There's a publication, "Alien: How operational art devoured strategy", which helped me to see some things more clear.
The German approach to warfare was therefore based on careful preparation of the individual with the understanding that, faced with situations of great novelty and fearsome prospect, only the man on the spot could hope to take actions that were actually appropriate. This is the origin of auftragstaktik [sic!], which the Anglophone world has taken up as “Mission Command” or “Directive Control” and which is aimed at creating sufficient scope for commanders at all levels to take actions based on their understanding of how their guiding purpose may be attained in the face of existing circumstances.
This helped me to understand my aversion against planning.
Some planning is fine, but planning should be a tool for periods of low stress. Planning on a battlefield for the next day seems ludicrous to me. The wartime experience against ponderous opposing forces such as the Iraqi ones has already proved that the planning circles of peacetime manoeuvres are way too long. In fact, there's a new situation every few hours - and planning as advocated by peacetime forces simply cannot catch up, much less justify its effort with performance.
I never got into the anglophone love for planning - planning on theatre level, on corps level, on division level, on brigade level, on battalion level - even on company level and platoon level. There are even people who call should-be-simple-checklist-in-memory tasks of squad leaders as "planning".
Certainly, the love for planning slows down most if not all Western formations and creates a misguided self-perception of excellence.
The ability to decide on the spot quickly and to give meaningful orders without some elaborate decision-making process, probably without a staff at all, is what counts very often. Even corps-level veterans of WW2 stressed the importance of quick reactions.
Anglophone military literature almost fell in love with the OODA loop, maybe exactly due to the fact that the planning has become too ponderous.

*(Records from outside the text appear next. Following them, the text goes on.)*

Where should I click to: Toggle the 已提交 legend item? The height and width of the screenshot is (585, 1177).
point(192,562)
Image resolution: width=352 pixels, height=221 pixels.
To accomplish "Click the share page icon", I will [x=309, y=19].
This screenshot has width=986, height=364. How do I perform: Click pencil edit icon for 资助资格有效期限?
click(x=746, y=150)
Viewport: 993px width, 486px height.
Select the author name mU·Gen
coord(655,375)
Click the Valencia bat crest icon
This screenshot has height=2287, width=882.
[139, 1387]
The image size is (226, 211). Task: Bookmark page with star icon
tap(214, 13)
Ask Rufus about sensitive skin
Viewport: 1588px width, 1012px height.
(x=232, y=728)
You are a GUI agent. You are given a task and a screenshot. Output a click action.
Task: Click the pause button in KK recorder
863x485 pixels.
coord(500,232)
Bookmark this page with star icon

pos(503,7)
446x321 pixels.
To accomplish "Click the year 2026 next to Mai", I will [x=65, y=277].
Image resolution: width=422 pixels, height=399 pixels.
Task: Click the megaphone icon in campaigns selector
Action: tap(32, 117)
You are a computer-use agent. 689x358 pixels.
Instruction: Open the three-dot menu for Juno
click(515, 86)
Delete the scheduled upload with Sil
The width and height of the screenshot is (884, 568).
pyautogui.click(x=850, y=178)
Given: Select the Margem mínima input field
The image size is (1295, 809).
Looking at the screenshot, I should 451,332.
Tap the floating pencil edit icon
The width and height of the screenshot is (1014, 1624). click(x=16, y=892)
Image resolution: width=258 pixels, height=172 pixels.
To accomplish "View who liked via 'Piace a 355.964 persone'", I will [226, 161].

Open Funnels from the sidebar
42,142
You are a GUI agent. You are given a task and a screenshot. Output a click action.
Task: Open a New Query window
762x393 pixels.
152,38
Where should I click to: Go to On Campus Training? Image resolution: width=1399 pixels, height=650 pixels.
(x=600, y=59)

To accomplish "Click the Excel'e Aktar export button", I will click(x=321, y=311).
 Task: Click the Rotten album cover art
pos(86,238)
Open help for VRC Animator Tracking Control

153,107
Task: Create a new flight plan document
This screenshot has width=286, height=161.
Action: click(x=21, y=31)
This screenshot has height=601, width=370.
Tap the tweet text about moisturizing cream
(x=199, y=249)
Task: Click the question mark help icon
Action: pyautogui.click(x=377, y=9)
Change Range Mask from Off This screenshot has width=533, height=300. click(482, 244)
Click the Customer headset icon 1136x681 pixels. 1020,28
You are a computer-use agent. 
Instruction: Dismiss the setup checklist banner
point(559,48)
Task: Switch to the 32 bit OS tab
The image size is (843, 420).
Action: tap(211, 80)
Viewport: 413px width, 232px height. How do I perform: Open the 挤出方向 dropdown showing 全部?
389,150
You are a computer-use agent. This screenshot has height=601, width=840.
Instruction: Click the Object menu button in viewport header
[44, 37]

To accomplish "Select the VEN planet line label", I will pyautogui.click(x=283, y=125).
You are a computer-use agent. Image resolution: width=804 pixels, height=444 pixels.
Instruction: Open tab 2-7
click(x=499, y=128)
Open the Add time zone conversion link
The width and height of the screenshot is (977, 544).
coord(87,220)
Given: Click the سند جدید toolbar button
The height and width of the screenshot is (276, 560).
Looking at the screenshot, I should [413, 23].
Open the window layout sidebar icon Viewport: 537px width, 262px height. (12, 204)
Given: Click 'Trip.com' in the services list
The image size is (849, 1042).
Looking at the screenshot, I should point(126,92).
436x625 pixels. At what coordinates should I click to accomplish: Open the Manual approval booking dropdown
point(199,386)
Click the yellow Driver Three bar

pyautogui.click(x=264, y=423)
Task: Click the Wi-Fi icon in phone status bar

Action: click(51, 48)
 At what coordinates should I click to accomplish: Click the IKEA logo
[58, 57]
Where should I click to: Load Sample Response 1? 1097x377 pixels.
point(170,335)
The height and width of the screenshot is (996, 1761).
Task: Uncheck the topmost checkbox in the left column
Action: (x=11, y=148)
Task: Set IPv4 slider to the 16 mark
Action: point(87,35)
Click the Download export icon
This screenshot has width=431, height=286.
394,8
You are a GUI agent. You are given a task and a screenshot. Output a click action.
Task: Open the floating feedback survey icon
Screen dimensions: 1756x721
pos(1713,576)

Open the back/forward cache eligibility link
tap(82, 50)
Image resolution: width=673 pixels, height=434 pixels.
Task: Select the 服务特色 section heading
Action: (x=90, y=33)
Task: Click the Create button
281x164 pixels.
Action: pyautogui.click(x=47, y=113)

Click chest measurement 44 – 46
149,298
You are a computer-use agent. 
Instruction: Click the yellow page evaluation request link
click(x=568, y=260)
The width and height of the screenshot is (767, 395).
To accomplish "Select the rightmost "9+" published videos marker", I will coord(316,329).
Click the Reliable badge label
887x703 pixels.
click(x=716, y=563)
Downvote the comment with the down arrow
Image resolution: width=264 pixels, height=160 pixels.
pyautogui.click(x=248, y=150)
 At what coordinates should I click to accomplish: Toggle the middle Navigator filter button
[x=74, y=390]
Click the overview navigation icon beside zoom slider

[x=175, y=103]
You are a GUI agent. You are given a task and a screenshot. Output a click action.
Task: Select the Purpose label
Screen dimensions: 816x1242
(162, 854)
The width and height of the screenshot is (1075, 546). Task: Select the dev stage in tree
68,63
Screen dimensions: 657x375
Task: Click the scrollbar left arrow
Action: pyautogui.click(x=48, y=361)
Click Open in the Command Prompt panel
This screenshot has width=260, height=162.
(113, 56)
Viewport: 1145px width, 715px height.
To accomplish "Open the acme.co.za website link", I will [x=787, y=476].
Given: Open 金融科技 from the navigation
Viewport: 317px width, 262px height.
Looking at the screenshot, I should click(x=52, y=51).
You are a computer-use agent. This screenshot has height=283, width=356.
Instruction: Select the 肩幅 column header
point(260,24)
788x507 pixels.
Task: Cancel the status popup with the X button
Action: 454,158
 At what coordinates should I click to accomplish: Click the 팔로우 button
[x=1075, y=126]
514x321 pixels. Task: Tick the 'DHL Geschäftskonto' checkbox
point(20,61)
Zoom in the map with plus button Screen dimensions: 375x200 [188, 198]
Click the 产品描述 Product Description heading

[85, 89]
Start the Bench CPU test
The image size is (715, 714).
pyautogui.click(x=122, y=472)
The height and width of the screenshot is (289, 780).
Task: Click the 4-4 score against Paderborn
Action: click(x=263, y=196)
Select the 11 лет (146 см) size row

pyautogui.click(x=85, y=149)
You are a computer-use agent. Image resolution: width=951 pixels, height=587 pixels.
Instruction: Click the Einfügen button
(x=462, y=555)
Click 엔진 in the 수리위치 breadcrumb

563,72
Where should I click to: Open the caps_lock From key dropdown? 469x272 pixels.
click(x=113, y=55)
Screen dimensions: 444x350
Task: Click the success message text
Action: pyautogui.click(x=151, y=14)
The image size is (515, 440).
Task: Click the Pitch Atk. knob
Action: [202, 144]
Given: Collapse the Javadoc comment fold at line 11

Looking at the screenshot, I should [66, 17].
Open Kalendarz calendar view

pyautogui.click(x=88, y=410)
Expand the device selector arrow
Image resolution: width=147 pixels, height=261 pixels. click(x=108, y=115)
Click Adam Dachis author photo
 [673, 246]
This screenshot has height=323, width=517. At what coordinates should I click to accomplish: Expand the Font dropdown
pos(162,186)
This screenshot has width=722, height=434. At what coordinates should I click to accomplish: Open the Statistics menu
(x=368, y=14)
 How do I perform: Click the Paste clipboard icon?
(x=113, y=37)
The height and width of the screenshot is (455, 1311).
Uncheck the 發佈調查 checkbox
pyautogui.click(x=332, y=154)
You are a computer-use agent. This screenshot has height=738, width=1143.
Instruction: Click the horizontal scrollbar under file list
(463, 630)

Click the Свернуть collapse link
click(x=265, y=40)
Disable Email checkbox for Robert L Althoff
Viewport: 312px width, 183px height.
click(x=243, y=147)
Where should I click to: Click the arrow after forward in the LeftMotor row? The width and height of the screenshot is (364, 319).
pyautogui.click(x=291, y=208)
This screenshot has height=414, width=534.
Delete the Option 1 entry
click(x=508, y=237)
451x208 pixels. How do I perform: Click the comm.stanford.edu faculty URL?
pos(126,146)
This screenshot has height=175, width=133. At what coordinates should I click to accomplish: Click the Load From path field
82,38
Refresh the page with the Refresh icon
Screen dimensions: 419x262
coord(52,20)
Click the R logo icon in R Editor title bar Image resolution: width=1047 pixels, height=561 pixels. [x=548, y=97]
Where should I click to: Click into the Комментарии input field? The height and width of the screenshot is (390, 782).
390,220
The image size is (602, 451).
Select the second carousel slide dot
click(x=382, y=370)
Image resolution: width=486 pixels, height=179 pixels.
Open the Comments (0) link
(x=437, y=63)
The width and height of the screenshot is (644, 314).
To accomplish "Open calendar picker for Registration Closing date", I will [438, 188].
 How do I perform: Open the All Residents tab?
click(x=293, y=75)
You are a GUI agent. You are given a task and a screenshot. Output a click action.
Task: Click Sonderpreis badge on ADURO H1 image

The effect seems to be negligible. In fact, OODA still appears to be too negligent and optimistic; there's rarely time to observe the effect of one's decisions before the next decision. The "observe" thing is riddled by mistakes anyway and the expectation for a commander's "orientation" on the situation should be set rather low due to the fog of war in its widest sense.
Leaders need to be able to decide with poor and misleading observations, little orientation, very little time for decision-making and their actions should be quick, too (KISS orders).
Military theory should focus on adding to the tactical and operational repertoire and leave the commander alone with his then huge repertoire and his training, knowledge and experience. No step-by-step recipes and no complex schemes.
Old German military literature had always a "Kein Schema!" (no schematic!) on graphics in order to remind the reader that it's just one way, not the way how to do something. This intelligent custom was lost decades ago.
I work on an operational concept in the background, showing off only tiny bits on this blog (most is saved for a book that will hopefully materialize sometime in this decade). My approach includes very few "this is how to do it" recipes, but many additions to the repertoire, many conclusions how to prepare for the exploitation of these different tactics. It's mostly about additional tactics for the creation of unfair advantages before the major combat actions.
The actual formation-level tactics are secondary and left to commanders. Military history and military training provide a large enough repertoire for this. Even the small actions which shall create advantages need to be guarded against restrictive planning, though. An army could strangle itself with planning, deconfliction and the attempt to synchronize. An exaggerating idea of force protection may be part of the reason why this happens all too often.
One of my answers to the urge to plan for synchronization is horizontal cooperation; cooperation between equals, such as between two brigade commanders or two battalion commanders. There's no need to "synchronize" their attack at the same time. The situation might be fluid, with a moving target - pre-planning the time and location of attack is often impractical and irrelevant. Instead, they could simply be tasked to do something and then they stay in contact with each other until they are both able to do it - and then they do it without waiting for some specified moment.
A leadership culture of horizontal cooperation can also enrich the repertoire for resource utilization, as mentioned in a 2008 text on indirect fires of mine.
Planner thinking prevents such horizontal cooperation almost entirely, of course.
It's ironic that the arch-capitalistic anglophone countries could have armies which cherish most extreme versions of the military equivalent of the soviet planning economy.
I will likely never become a fan of planning much.